Tropical Diversity (2023) 3(1): 1-6.
ISSN: 2596-2388
DOI: 10.5281/zenodo.10911800
RESEARCH NOTE
© 2023 The Author
1
ACACIA: a generic conceptual schema for taxonomic databases
ACACIA: um esquema conceitual genérico para bancos de dados taxonômicos
Mauro José Cavalcanti1* https://orcid.org/0000-0003-2389-1902
Ecoinformatics Studio, PO Box 18123, CEP 20720-970, Rio de Janeiro, RJ, Brazil.
*Email: maurobio@gmail.com
Received: 3, July 2023 / Accepted: 1, November 2023 / Published: 3, November 2023
Resumo ACACIA é um esquema de dados
genérico para bancos de dados taxonômicos
relacionais e um pacote de programas que o
implementa. Tal esquema permite a representação
eficiente de todas as classes de dados requeridas
para o armazenamento e recuperação de dados de
biodiversidade, do nível taxonômico aos níveis
ecológico e genômico. O pacote de programas
ACACIA para o gerenciamento de bancos de
dados de biodiversidade, desenvolvido na
linguagem PHP, está disponível em
https://github.com/maurobio/acacia sob uma
licença livre GPL v3.
Palavras-Chave: Bancos de dados de biodiversidade,
cibertaxonomia, modelo relacional, BAOBAB,
DELTA.
Abstract ACACIA is both a generic data schema
for relational taxonomic databases and a software
package which implements it. Such schema
allows for the efficient representation of all data
classes required for the storage and retrieval of
biodiversity data, from taxonomic to ecological
and genomic levels. The ACACIA software
package for the management of biodiversity
databases, written in the PHP language, is
available from
https://github.com/maurobio/acacia under the
GPL v3 free license.
Keywords: Biodiversity databases, cybertaxonomy,
relational model, BAOBAB, DELTA.
__________________
Research supported by Conselho Nacional de
Desenvolvimento Científico e Tecnológico (CNPq) [grant
#350389/2011-0] and Fundação da Amparo à Pesquisa do
Estado do Amazonas (FAPEAM) [grant #2275/11].
Cavalcanti (2023)
Generic schema for taxonomic databases
© 2023 The Author
2
Introduction
In the last three decades, a large number of
taxonomic databases have been developed to
address curatorial management processes,
taxonomic revisions and applied biology needs
(Pankhurst, 1991) as well as the growing demand
for large-scale global biodiversity information
systems accessible over the World Wide Web
(Bisby, 2000; Curry & Humphries, 2007).
A basic step towards developing a taxonomic
database system is to build a data model to
describe the entities involved and relationships
among them.

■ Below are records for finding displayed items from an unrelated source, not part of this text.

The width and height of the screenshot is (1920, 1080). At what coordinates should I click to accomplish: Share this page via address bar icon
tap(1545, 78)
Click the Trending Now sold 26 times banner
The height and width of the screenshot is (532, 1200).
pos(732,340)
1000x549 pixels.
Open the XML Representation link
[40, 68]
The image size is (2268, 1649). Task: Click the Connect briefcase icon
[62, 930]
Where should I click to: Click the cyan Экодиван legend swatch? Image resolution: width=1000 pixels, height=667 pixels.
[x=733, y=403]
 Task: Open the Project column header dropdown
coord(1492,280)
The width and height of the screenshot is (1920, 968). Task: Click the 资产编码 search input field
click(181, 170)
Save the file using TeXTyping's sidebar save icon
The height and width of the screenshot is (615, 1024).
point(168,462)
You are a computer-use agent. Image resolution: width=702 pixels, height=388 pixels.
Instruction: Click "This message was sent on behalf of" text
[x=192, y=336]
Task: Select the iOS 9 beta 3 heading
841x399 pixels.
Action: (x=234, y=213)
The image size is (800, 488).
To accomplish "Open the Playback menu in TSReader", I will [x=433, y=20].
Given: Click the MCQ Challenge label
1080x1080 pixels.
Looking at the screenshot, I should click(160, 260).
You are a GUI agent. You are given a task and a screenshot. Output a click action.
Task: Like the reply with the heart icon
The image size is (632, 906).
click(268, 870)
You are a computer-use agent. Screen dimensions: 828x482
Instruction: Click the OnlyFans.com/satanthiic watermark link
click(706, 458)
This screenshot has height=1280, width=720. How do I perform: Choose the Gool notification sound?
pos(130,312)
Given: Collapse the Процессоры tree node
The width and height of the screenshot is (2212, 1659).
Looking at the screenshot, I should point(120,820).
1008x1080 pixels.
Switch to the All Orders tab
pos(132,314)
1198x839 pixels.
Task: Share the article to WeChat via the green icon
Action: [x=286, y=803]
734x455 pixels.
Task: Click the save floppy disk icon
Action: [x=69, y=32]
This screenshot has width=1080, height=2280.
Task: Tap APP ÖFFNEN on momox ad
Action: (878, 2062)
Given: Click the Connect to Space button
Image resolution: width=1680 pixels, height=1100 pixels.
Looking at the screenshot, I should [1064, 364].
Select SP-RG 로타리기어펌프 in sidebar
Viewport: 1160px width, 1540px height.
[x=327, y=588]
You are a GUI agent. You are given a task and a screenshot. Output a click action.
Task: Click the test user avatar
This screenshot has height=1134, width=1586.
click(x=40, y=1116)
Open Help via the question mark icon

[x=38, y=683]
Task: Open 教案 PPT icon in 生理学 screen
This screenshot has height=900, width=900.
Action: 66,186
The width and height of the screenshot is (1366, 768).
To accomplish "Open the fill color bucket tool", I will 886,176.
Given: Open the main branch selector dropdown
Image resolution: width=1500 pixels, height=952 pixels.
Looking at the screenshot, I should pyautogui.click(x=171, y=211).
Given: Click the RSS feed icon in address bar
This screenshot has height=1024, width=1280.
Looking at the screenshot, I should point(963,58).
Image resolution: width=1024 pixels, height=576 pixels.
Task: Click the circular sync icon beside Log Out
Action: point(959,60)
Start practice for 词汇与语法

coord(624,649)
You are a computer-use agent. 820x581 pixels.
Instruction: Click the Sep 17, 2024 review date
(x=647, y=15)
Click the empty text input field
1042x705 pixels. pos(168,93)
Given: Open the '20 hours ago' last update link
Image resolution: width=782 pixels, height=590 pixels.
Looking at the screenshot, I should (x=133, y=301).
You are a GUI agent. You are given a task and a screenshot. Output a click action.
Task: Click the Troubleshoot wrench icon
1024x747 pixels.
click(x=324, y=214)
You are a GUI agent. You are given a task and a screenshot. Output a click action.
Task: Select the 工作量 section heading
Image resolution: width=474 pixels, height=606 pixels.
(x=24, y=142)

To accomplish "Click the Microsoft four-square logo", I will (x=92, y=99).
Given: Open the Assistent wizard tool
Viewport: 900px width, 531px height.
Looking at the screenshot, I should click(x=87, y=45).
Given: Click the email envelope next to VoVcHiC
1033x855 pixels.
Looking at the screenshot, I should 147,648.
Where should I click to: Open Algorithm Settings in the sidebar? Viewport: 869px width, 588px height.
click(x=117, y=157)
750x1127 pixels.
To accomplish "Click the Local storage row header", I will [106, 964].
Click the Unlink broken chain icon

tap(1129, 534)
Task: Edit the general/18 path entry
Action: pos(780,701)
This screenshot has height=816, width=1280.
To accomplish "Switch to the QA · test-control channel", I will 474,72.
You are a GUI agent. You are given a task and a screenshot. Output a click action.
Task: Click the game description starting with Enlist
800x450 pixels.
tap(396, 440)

This has lead to the development of
several models for the design of taxonomic
databases (Allkin & Bisby, 1988; Allkin & White,
1982, 1988; Berendsohn, 1997; Berendsohn et al.,
1999). Although no doubt useful in clarifying
relationships among taxonomic entities and their
attributes, these models are, however, invariably
of such complexity as to make them rather
difficult to implement and manage (Morris, 2005).
More recently, this approach has been
expanded towards the development of
comprehensive solutions for taxonomic
computing, as the Scratchpad (Smith et al., 2009)
and the EDIT Platform for Cybertaxonomy
(Berendsohn, 2010; Berendsohn et al., 2011). The
former is built on top of the generic content
management system Drupal, whereas the latter
comprises both a common data model and a set of
specialized software tools for interacting with it.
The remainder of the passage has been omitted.